L’Opera della Santa Infanzia, infine, si occupa di infondere il senso cattolico-missionario nei fanciulli, i prediletti del Signore, che debbono essere educati a conoscere, aiutare, amare tutti i loro coetanei del mondo, specialmente quelli che soffrono.

4. Ogni cristiano può applicare tale collaborazione, in tanti modi, a seconda delle sue possibilità, soprattutto con la preghiera e l’offerta delle proprie sofferenze, per non parlare della massima forma di cooperazione che consiste nel consacrare la propria vita all’ideale missionario, sia per sempre - è la donazione più perfetta -, sia “ad tempus”, come i sacerdoti “Fidei donum” o tanti volontari laici che, in numero sempre crescente, decidono di trascorrere alcuni periodi in territori di missione.

In particolare vorrei nuovamente sottolineare la necessità della valorizzazione della sofferenza, educando i fedeli a comprendere l’incommensurabile valore, per la dilatazione del Regno di Dio nel mondo, di ogni dolore sia fisico che morale offerto al Padre celeste in unione con i meriti del Redentore.

Aiutate gli ammalati e i sofferenti in genere ad approfondire questa straordinaria, sublime verità: che la sofferenza non è inutile! Che, anzi, chi è nel dolore può, se lo vuole, svolgere ed adempiere un servizio insostituibile, come ho rilevato nella mia lettera apostolica Salvifici Doloris (n. 27), perché, completando “quello che manca ai patimenti di Cristo” (Col 1, 24), egli coopera alla salvezza dei suoi fratelli, conserva “nelle proprie sofferenze una specialissima particella dell’infinito tesoro della redenzione del mondo” e può “condividere questo tesoro con gli altri” (Salvifici Doloris, 27).

Sì, ogni attimo della nostra esistenza, e soprattutto della nostra sofferenza, può arricchire in modo mirabile il Corpo mistico. La Chiesa ha un assoluto bisogno di questa sterminata schiera di fratelli oranti e sofferenti, che formano la parte eletta di tutte le forze della evangelizzazione e che, portando impresse nella carne o nel cuore le piaghe del Redentore crocifisso, costituiscono anche l’enorme “riserva” di energia spirituale che, se fatta debitamente fruttificare, contribuirà a dare uno slancio potente alla diffusione del Vangelo da un capo all’altro della terra.

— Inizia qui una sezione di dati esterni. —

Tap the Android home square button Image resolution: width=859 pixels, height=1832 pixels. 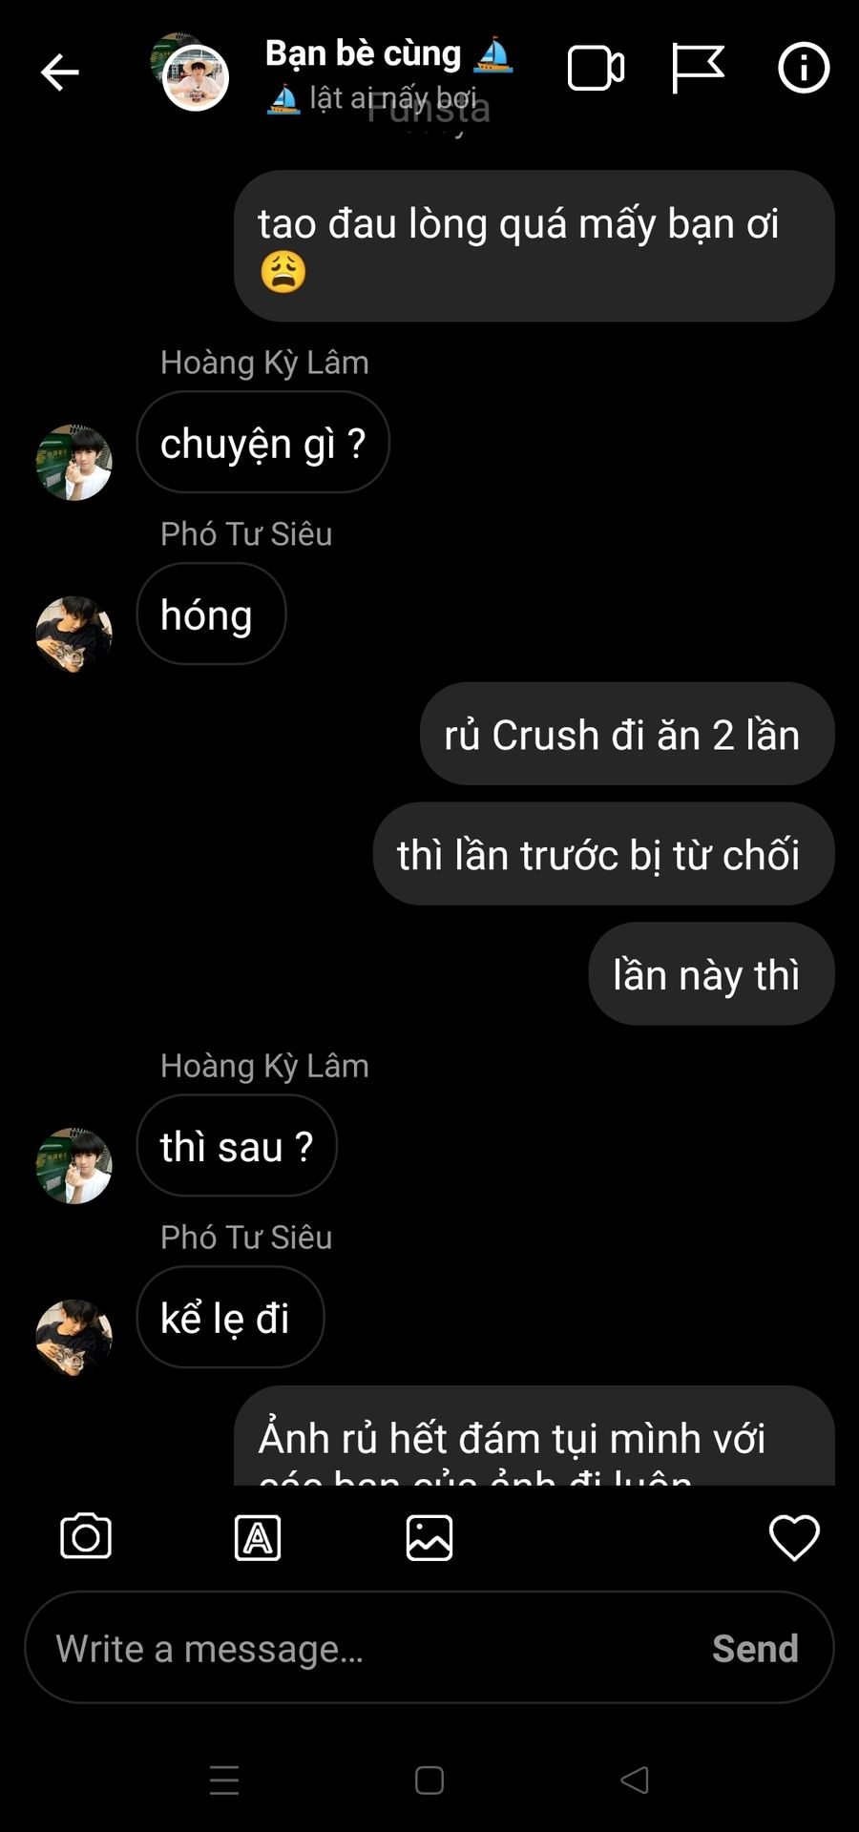tap(430, 1780)
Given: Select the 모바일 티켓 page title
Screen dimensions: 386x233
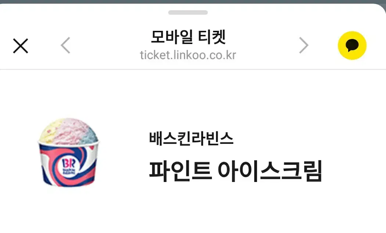Looking at the screenshot, I should (x=188, y=37).
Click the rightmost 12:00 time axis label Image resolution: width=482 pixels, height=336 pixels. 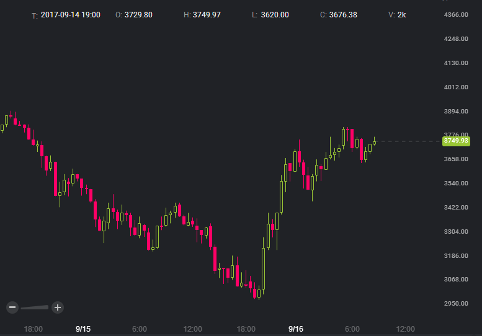click(405, 329)
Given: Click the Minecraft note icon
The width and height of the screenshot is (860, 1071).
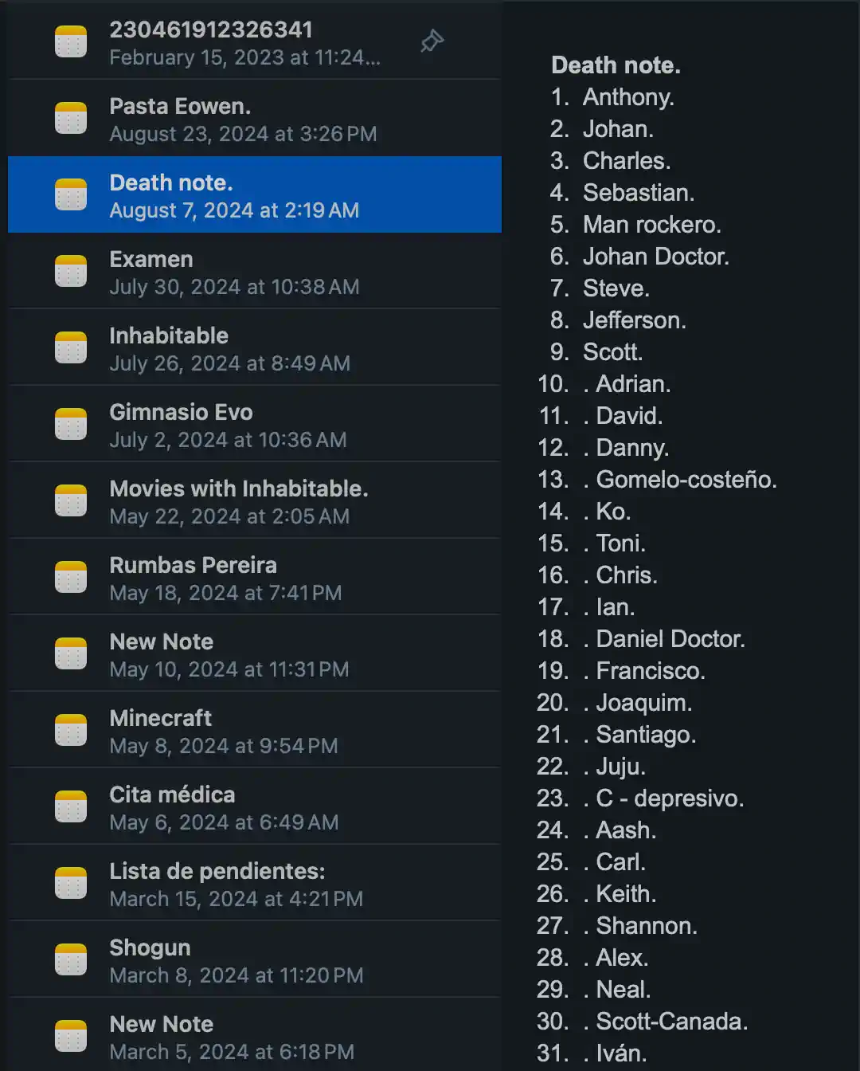Looking at the screenshot, I should tap(71, 730).
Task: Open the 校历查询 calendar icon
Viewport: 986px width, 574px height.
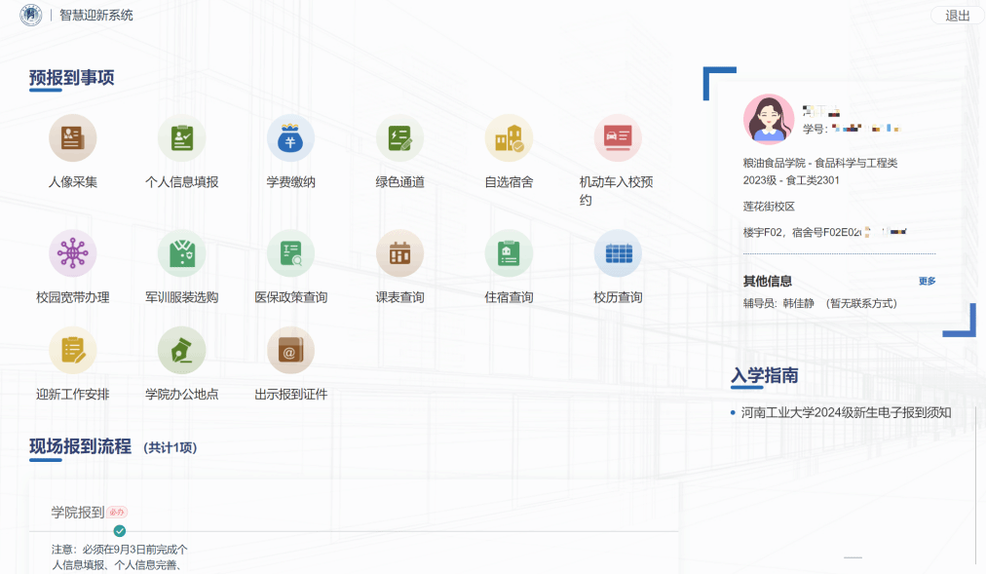Action: click(619, 253)
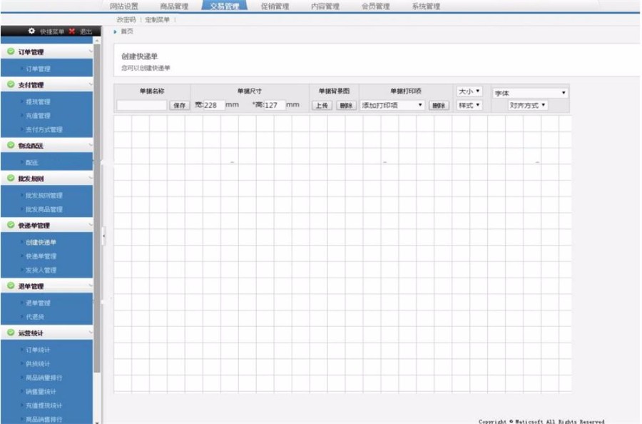Open 快递单管理 item in the sidebar
Screen dimensions: 642x424
[x=41, y=256]
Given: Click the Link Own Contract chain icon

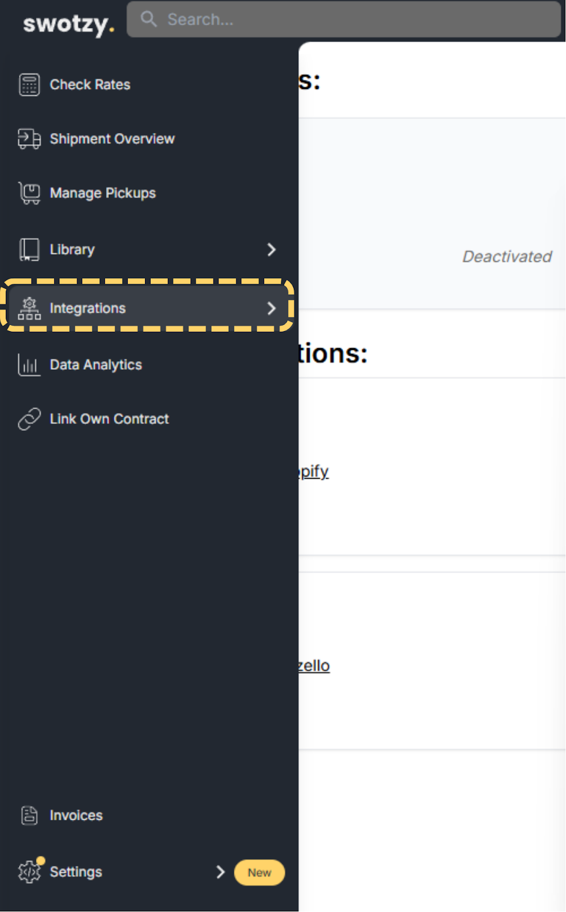Looking at the screenshot, I should pyautogui.click(x=29, y=419).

Carissimi fratelli, a conclusione di questo gioioso incontro, desidero formulare l’augurio che il vostro ardore apostolico, alimentato dalla devozione a Maria santissima, presente nel cenacolo con gli apostoli il giorno di Pentecoste, vi renda sempre più generosi nel tradurre e concretizzare “l’idea missionaria” in potente, dinamica forza motrice di tutte le vostre iniziative spirituali e pastorali. Il tesoro della fede cattolica potrà così essere partecipato sempre più ai nostri fratelli che ancora non lo possiedono, ed hanno il diritto di possederlo.

Vi sostenga nel vostro lavoro la benedizione che vi imparto di cuore, intendendo abbracciare con essa tutti coloro che generosamente sostengono le vostre iniziative ed attività.